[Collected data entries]
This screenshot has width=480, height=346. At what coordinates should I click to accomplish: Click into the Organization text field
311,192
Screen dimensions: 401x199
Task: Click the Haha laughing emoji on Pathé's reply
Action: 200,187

*Problem details*
Restate the data above word for word, please.

*Output for this exercise*
This screenshot has width=480, height=346. At what coordinates should I click to accomplish: Click into the Organization text field
311,192
Screen dimensions: 401x199
Task: Click the Haha laughing emoji on Pathé's reply
Action: 200,187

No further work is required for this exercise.